Beowulf Analysis Essay
- Date:Jul 01, 2019
- Topic:Beowulf Analysis
Beowulf is a German epic poem that uses archaic English and is set in Scandinavia (Hall 34). It is among the foremost forms of German literature and recounts the tales of a kingdom with oral traditions similar to those of the Arab peoples.
There are several factors in the poem Beowulf that suggest that it might be part of an oral tradition similar to the oral tradition of the Arabian peoples. For example, there is the presence of various kingdoms that had prosperity because of their hardworking kings. In the epic poem Beowulf, King Scyld Scefing of Danes is glorified as a valiant warrior who came from humble beginnings and now has respect in his kingdom. This is similar to the kings in the oral tradition of the Arabian people in terms of the existence of various kingdoms that had authority of its subjects. There is also the alacrity to mention verse in detail that was also characteristic of the oral tradition of the Arabian people. This begins with the exploits of King Scyld Scefing who faces the threats of a dragon called Grendel Scandinavia (Hall 26). This dragon lives in the waste and is most active during the night when he slays members of the kingdom. Alternatively, according to the oral traditions of the Arabs, there are the monsters of the night that visited terror upon the regular folks. These stories are common in the ‘Arabian Nights’ where people face constant dangers of demonic torments.

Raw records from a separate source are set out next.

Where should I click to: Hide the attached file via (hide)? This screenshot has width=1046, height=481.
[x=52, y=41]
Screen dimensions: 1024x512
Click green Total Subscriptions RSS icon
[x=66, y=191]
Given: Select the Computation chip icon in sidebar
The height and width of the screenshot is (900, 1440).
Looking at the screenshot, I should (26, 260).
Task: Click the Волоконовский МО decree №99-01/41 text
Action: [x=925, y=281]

Another fundamental similarity between the poem Beowulf and the oral traditions of the Arabian people is the element of inheritance in kingdoms. This is apparent in the poem after the death of Scyld thus passing the throne to his son Beowulf. However, this also goes to the son of Beowulf who is Healfdene then to Hrothgar. On the other hand, there is the mother of Grendel who participates in the terror against the kingdom hence killing a member of the Danish nobles. Thereafter, Beowulf retaliate the murder of the noble and slays Grendel’s mother and later decapitates the head of Grendel and takes it in glory to the kingdom. This is similar to the oral tradition of the Arab people when the prince would go to war and fight the enemies in order to acquire respect and dignity Scandinavia (Hall 25). On the same perspective, Beowulf receives a reward from Hrothgar for a job well done and also receives honors and lands as narrated in the oral traditions of the Arabians. Therefore, when Hearded loses his life in the war with the Swedes, according to the royal lineage, Beowulf succeeds him in the throne. Beowulf rules for fifty successful years before another dragon strikes and they draw strategies of countering the monster. This is the same to the oral tradition of the Arabian people whereby successful princes ruled for many years.
On that account, the depiction of the same oral traditions in both Beowulf and Arabian tales is a manifestation of the same traditions and customs. It also shows the global aspect of literature even during the old times Scandinavia (Hall 21).
Hall, Lesslie. Beowulf – An Anglo-Saxon Epic Poem. Mason, OH: Brunauer Press. 2007. Print.